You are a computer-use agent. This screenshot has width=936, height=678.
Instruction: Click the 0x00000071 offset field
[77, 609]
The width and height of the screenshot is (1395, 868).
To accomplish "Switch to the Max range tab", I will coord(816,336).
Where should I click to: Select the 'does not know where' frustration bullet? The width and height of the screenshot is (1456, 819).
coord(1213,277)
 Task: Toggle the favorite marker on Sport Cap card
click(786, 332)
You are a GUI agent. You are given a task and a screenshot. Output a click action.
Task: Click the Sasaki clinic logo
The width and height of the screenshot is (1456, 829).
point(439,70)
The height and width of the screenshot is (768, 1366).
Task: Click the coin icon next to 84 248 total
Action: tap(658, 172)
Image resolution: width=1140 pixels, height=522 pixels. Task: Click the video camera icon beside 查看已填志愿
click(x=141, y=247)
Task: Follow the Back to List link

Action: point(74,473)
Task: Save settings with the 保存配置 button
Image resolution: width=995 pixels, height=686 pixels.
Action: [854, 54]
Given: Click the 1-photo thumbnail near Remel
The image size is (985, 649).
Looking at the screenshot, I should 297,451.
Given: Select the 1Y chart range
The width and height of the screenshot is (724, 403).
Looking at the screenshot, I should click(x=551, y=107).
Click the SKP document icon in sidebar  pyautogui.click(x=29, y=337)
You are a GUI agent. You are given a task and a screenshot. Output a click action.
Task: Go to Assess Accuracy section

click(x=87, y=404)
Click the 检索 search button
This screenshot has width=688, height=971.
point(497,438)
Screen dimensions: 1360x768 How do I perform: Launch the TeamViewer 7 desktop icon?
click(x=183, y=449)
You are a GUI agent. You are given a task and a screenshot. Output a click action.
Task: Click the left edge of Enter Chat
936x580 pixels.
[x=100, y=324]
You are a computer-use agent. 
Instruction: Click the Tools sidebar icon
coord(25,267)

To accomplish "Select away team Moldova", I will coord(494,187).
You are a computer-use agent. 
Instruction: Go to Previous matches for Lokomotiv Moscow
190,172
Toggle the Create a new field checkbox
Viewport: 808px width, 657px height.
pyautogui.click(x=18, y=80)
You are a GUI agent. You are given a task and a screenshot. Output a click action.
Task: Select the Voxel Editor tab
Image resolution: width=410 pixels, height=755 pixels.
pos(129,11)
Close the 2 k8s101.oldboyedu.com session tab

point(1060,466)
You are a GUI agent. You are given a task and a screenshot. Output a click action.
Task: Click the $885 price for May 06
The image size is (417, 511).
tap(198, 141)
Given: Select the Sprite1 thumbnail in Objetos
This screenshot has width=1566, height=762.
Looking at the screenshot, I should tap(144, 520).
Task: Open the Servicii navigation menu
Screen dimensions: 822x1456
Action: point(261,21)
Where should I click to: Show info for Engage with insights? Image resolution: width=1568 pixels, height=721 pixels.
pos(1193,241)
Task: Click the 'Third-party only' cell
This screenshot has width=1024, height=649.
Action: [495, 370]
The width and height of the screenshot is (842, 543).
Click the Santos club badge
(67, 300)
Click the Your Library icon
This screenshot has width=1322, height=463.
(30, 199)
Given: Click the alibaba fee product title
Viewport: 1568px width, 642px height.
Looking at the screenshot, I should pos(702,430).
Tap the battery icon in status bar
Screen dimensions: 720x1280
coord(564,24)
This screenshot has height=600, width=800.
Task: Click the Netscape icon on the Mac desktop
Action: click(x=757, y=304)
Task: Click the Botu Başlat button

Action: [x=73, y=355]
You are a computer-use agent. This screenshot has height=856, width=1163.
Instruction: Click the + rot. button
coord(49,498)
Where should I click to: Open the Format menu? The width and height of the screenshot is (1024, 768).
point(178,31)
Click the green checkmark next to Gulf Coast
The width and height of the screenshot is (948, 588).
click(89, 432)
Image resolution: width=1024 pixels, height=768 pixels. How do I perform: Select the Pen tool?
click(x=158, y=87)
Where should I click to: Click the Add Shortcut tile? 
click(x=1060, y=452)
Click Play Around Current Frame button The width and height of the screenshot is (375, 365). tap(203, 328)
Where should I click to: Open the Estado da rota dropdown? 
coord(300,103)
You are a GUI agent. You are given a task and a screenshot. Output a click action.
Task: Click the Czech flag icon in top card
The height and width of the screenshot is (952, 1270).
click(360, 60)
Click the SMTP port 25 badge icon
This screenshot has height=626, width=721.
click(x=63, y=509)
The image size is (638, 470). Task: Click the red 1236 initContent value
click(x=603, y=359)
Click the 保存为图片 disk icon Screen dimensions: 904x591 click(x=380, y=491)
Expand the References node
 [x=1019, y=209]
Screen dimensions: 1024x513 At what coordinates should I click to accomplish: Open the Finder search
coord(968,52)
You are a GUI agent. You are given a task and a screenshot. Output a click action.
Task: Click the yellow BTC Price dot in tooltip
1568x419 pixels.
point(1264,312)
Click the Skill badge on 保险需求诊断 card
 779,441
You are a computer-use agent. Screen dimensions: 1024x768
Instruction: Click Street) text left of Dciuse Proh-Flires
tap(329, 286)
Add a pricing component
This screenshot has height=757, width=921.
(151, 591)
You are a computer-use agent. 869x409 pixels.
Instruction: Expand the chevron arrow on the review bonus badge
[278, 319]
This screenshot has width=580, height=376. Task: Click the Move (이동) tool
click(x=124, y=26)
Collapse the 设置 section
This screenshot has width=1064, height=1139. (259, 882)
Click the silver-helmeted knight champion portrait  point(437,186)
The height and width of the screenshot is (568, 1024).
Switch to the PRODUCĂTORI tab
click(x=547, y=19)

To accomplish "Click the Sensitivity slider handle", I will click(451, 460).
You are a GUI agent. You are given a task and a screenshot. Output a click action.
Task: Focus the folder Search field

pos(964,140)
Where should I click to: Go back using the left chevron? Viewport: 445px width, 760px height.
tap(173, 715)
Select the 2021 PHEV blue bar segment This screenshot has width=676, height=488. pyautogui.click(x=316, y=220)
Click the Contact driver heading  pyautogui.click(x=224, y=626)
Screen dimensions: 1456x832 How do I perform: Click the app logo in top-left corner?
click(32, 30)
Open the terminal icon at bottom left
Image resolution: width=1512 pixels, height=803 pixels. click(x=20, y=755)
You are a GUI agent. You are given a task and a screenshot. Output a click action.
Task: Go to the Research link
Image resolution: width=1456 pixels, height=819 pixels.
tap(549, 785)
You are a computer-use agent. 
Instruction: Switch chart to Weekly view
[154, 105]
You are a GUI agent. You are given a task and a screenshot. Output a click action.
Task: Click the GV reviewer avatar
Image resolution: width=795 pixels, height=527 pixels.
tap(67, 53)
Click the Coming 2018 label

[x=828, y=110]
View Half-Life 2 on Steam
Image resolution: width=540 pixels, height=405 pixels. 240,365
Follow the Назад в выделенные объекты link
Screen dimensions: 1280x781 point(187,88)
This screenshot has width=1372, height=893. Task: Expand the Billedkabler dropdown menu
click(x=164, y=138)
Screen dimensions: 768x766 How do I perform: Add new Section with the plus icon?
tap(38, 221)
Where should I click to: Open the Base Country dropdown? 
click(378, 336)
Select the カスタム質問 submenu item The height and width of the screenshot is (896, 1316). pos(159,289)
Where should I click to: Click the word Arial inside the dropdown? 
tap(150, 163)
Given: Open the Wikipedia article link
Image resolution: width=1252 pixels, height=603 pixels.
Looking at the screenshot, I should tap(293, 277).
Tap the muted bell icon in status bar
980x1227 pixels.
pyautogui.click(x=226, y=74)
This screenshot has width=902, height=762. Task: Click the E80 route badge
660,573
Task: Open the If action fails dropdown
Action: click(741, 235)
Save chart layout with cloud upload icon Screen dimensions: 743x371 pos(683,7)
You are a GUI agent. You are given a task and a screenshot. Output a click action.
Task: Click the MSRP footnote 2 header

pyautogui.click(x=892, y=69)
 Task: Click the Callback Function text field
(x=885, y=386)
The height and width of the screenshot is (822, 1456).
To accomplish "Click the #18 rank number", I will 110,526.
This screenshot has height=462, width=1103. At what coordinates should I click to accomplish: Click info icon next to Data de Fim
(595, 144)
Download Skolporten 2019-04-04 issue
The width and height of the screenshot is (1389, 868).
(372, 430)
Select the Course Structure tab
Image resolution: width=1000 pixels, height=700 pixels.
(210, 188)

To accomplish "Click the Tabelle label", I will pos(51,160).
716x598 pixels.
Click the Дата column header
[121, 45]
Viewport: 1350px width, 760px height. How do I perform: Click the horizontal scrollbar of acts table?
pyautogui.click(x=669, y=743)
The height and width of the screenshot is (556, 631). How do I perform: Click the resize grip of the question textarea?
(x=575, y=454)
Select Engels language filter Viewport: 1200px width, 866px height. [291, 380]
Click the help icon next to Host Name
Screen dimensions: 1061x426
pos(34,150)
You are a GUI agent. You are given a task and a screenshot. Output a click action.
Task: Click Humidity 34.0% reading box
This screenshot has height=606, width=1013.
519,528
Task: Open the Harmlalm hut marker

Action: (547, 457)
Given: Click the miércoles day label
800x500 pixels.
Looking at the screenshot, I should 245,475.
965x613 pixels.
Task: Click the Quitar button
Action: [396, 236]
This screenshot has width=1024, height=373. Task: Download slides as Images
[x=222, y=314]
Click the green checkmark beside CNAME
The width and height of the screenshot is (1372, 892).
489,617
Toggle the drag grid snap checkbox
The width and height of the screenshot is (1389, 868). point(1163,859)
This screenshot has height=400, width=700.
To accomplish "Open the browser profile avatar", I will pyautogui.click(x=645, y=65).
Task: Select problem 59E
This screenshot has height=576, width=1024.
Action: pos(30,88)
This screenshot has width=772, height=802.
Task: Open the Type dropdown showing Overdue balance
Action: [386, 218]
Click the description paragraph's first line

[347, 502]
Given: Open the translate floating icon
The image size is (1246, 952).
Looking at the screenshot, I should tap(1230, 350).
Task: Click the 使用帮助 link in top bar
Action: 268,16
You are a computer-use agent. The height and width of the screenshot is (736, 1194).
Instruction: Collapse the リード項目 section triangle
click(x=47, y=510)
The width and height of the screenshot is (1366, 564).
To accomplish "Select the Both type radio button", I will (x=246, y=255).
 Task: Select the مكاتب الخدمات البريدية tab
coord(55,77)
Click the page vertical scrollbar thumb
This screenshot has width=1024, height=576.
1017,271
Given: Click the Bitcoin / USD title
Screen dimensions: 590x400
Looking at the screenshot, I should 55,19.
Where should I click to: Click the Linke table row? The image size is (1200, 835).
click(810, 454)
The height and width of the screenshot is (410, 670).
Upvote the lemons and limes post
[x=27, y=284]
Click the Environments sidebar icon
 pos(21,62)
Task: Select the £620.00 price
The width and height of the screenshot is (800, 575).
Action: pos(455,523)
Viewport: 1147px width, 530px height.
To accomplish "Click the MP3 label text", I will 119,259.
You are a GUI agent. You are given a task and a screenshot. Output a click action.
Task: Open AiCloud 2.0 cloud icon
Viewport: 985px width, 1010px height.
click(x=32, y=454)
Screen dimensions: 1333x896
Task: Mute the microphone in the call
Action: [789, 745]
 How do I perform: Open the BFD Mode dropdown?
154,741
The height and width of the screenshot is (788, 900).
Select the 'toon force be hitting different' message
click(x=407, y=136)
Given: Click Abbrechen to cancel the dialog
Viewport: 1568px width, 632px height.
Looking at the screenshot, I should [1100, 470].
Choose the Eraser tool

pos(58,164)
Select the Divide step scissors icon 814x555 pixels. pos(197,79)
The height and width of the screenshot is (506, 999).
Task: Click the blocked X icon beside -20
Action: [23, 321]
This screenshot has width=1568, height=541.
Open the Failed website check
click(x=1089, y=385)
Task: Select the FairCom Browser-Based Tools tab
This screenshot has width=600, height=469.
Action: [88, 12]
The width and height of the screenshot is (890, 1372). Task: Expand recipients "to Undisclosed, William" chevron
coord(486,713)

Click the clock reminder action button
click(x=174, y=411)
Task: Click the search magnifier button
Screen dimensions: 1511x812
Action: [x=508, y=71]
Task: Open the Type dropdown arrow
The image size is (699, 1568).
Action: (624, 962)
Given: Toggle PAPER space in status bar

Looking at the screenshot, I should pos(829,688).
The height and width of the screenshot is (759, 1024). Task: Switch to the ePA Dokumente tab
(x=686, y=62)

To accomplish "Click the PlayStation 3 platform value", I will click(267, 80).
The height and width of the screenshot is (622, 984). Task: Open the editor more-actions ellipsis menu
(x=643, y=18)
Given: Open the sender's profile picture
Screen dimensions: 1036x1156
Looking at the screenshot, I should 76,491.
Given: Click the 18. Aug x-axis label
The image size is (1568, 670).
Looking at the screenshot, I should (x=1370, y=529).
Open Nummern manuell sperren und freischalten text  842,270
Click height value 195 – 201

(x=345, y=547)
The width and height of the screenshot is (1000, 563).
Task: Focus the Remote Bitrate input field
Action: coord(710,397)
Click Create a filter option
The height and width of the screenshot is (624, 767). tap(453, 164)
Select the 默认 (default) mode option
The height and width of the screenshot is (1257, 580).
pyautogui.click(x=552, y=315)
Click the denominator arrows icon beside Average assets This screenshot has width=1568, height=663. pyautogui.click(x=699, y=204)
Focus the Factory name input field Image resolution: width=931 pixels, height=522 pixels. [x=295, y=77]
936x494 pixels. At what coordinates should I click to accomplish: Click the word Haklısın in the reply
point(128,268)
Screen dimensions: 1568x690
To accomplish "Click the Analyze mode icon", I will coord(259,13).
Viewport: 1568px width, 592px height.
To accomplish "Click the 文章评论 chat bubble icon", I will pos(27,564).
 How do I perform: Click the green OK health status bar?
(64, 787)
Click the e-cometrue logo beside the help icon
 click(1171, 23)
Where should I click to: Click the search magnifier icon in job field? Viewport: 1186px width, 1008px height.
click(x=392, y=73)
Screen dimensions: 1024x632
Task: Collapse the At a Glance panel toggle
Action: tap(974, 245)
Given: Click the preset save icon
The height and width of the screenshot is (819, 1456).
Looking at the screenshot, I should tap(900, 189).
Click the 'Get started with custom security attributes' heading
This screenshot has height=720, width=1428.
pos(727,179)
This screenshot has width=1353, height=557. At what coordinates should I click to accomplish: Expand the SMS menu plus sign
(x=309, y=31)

——

=== What the task asks ===
Every line above in which the word "range" occurs is to be copied.

=== Your response ===
To accomplish "Switch to the Max range tab", I will coord(816,336).
Given: Select the 1Y chart range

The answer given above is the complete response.